Hyponatremia and traumatic brain injury, an important association. Case report
DOI:
https://doi.org/10.29166/rfcmq.v49i2.6682Keywords:
hyponatremia, brain injuries, traumatic, clinical diagnosis, case reportAbstract
Introduction: Hyponatremia is found to be associated with approximately 10% of patients with traumatic brain injury. Despite its low frequency, the clinical intuition regarding this relationship underscores its significance in this case report.
Objective: Describe the association between hyponatremia and traumatic brain injury, aiming to enhance healthcare professionals' understanding of this correlation and to advocate for the implementation of more effective diagnostic and management strategies based on updated biochemical and anatomical predictions.
Case Presentation: A young adult male patient with a history of two traumatic brain injuries, severe serum hyponatremia, and persistent symptoms of dizziness and headache, treated with loop diuretics and oral sodium chloride, exhibited improvement after twenty days of hospitalization.

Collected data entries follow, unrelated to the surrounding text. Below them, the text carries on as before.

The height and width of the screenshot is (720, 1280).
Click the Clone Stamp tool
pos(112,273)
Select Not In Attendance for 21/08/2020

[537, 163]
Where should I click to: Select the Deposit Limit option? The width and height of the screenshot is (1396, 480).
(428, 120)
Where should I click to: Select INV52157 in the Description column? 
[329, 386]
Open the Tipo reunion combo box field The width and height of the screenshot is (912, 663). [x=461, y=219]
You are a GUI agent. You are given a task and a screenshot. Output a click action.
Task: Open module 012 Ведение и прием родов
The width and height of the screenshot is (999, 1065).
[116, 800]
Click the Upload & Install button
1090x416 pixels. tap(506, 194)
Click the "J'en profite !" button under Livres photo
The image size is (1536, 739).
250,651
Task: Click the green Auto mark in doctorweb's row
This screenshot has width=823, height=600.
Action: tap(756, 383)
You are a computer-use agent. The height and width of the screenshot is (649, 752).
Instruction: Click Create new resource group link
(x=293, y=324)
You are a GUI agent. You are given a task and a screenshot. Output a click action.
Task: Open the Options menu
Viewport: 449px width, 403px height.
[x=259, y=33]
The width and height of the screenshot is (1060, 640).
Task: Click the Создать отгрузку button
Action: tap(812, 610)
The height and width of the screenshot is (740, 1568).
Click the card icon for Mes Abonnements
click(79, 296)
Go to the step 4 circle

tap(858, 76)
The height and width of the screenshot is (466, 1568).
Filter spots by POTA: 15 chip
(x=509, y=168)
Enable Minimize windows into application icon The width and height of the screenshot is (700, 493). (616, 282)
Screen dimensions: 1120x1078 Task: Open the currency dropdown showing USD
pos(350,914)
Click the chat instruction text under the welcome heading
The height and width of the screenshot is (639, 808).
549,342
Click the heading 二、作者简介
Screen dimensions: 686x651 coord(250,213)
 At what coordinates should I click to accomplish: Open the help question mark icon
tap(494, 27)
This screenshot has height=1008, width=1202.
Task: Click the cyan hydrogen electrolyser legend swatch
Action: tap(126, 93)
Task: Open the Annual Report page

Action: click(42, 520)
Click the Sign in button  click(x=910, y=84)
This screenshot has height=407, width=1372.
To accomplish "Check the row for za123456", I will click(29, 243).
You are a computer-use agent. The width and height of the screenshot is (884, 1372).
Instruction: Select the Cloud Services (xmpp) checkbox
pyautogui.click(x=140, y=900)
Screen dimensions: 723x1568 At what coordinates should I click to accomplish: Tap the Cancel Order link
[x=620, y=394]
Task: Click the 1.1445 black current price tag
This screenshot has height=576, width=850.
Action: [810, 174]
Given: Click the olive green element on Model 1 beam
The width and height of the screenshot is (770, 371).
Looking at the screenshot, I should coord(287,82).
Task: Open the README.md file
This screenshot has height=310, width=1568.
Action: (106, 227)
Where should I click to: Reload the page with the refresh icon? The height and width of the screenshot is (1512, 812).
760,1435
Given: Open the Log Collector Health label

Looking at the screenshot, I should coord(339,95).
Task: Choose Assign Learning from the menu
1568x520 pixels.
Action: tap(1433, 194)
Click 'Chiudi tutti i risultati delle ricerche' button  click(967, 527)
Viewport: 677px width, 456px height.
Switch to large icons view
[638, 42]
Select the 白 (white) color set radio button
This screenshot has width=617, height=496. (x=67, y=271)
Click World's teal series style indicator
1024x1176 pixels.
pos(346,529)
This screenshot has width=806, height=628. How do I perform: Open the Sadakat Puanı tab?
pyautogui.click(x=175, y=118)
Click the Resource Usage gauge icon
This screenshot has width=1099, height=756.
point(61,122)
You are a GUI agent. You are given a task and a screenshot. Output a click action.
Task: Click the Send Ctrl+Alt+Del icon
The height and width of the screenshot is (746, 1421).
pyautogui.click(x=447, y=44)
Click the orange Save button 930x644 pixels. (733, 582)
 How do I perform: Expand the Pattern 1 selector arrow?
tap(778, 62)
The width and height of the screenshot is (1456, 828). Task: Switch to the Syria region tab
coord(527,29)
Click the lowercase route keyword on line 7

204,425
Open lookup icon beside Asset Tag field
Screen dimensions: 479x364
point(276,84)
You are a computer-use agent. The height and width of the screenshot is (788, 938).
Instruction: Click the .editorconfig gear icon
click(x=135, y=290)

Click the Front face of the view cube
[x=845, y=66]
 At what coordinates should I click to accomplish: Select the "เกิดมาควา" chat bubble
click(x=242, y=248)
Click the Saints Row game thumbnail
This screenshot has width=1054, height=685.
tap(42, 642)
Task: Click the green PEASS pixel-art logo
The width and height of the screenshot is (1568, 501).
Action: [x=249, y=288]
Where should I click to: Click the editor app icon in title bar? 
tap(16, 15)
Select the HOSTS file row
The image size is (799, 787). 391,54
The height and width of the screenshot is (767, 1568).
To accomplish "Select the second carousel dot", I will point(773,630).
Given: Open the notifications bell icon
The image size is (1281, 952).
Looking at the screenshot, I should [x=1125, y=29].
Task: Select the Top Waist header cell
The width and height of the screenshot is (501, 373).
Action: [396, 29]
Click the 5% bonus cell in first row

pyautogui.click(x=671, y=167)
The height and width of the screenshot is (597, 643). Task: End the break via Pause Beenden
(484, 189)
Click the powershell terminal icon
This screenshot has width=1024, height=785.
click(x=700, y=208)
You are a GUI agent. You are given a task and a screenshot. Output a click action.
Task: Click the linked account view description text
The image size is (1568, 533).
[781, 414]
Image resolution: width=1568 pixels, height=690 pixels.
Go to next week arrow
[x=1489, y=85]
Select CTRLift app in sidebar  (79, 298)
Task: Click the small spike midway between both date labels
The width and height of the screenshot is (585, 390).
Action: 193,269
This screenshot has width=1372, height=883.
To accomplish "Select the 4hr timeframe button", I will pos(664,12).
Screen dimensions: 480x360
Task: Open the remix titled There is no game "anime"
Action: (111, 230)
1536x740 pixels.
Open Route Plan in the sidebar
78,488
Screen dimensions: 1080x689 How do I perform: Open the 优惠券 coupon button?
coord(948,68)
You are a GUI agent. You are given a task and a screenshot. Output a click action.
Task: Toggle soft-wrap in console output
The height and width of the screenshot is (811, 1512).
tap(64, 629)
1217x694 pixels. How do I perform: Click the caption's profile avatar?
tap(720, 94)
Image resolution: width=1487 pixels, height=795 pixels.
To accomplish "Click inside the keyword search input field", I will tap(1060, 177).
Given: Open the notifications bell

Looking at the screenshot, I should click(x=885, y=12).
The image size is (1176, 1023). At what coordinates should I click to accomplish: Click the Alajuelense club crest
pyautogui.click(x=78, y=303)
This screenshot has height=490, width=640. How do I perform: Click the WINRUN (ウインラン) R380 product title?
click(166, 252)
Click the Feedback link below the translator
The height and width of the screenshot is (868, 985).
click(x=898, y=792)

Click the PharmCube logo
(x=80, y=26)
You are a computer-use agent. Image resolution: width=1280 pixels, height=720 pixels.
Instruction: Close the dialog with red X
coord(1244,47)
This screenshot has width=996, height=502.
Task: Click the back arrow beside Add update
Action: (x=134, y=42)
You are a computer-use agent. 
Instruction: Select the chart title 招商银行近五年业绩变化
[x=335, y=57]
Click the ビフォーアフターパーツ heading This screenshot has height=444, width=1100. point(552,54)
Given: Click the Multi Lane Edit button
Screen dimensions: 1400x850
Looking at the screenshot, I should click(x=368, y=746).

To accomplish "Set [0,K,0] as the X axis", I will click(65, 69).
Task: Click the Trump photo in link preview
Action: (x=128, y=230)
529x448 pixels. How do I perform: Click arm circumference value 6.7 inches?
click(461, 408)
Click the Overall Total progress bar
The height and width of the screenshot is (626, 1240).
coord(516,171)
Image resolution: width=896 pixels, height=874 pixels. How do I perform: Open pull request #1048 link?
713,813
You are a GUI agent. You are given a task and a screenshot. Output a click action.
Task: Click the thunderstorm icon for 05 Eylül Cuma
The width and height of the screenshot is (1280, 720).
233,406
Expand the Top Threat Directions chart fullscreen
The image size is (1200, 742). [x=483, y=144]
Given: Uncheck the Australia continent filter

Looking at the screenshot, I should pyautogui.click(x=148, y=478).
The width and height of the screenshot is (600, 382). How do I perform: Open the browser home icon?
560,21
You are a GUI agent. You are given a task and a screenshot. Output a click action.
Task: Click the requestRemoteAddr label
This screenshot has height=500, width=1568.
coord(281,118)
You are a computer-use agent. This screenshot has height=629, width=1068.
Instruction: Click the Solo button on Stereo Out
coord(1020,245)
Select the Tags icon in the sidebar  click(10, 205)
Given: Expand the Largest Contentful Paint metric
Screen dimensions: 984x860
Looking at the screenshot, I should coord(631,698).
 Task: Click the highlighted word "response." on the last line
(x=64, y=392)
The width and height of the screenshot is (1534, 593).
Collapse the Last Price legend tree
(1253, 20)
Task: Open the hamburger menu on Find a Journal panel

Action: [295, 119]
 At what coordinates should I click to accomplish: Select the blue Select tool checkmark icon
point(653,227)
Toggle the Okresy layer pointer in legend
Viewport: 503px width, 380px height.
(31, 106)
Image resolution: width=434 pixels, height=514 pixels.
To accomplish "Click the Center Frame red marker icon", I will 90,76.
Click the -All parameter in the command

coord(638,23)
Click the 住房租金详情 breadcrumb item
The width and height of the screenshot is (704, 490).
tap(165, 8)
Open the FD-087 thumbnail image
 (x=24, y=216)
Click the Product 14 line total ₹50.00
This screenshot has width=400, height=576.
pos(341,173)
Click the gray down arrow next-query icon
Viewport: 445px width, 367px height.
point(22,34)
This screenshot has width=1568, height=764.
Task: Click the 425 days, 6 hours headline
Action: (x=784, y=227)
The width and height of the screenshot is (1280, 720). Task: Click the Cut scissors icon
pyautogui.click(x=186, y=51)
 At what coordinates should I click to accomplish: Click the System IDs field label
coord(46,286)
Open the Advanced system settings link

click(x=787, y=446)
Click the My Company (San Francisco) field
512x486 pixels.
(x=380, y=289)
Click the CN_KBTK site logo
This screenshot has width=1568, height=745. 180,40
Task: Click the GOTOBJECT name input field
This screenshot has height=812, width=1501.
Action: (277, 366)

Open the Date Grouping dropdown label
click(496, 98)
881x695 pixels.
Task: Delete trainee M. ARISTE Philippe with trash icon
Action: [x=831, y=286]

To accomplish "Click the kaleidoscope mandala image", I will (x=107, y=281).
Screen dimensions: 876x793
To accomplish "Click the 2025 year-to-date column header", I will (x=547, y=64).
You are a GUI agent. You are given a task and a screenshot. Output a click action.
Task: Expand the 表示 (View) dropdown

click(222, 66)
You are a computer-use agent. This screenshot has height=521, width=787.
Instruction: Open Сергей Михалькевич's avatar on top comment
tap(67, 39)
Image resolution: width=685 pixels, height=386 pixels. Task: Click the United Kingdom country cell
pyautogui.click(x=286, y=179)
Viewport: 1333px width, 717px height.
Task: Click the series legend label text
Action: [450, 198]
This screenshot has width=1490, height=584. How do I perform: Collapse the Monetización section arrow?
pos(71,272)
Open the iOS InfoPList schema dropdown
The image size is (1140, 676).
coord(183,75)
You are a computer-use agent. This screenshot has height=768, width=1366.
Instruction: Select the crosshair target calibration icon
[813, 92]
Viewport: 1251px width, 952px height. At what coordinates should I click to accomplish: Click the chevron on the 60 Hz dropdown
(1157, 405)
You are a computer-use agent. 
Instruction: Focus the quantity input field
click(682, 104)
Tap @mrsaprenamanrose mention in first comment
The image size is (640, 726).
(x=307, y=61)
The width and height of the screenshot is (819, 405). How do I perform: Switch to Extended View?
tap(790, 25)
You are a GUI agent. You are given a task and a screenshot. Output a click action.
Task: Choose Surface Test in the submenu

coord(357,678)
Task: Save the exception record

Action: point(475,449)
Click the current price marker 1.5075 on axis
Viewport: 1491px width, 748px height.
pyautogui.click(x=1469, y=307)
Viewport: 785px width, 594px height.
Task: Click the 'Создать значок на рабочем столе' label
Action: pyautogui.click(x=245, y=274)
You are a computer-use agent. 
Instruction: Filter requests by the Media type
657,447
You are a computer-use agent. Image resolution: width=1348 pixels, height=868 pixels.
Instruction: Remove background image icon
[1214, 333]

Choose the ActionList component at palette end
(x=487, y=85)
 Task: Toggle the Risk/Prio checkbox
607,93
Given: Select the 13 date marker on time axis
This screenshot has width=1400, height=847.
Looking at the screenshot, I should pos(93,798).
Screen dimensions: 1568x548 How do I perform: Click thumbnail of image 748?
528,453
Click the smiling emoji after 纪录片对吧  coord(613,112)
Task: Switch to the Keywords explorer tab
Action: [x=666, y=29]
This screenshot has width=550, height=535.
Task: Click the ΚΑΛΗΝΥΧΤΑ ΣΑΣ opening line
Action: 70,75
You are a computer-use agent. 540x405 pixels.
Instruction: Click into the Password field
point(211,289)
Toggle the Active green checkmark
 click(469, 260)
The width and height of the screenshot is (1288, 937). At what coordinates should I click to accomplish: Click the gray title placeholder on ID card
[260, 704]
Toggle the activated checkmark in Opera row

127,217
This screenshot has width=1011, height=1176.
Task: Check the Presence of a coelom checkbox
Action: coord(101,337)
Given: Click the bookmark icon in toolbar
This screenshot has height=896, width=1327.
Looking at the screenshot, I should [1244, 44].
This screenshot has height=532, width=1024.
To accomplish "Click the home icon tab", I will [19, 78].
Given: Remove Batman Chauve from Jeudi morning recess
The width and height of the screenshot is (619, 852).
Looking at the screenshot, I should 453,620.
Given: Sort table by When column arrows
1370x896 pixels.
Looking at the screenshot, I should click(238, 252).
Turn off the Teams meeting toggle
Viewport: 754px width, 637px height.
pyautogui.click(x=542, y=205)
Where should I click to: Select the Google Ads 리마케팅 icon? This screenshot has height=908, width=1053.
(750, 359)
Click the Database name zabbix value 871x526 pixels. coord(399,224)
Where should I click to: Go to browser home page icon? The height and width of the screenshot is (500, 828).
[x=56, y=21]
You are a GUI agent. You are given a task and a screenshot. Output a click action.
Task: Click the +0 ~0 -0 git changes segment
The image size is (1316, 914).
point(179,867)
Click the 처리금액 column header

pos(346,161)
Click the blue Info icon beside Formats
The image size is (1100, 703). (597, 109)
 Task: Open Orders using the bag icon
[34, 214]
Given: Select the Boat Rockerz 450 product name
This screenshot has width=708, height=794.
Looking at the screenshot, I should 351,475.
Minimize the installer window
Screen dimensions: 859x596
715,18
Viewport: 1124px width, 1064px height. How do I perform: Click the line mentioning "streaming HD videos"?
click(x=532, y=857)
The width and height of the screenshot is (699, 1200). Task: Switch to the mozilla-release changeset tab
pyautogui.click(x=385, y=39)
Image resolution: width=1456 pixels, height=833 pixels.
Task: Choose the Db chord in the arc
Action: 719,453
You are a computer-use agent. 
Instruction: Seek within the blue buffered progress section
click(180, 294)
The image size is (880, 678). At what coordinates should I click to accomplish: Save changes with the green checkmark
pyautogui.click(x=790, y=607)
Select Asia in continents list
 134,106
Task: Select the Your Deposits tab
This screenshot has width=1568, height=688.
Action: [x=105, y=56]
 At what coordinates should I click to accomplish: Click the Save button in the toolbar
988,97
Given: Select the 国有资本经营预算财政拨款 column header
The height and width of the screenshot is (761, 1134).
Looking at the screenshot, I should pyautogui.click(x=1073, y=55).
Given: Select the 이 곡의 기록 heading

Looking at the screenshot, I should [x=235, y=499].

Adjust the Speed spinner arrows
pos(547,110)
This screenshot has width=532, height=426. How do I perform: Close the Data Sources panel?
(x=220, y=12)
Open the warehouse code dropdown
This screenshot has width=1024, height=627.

Discussion: Certain neurological alterations with evident clinical manifestation are characterized by low levels of serum sodium, possibly stemming from distinct anatomical and physiological causes. A causal relationship with a poorly described pathophysiological mechanism between hyponatremia and traumatic brain injury has been suggested.
Conclusion: Meticulous monitoring is imperative for patients with severe hyponatremia, even when clinical symptoms are minimal, as observed in this case. Furthermore, emphasis is placed on the need to investigate metabolic pathways that may be affected by traumatic brain injuries, potentially exerting a direct impact on blood sodium levels.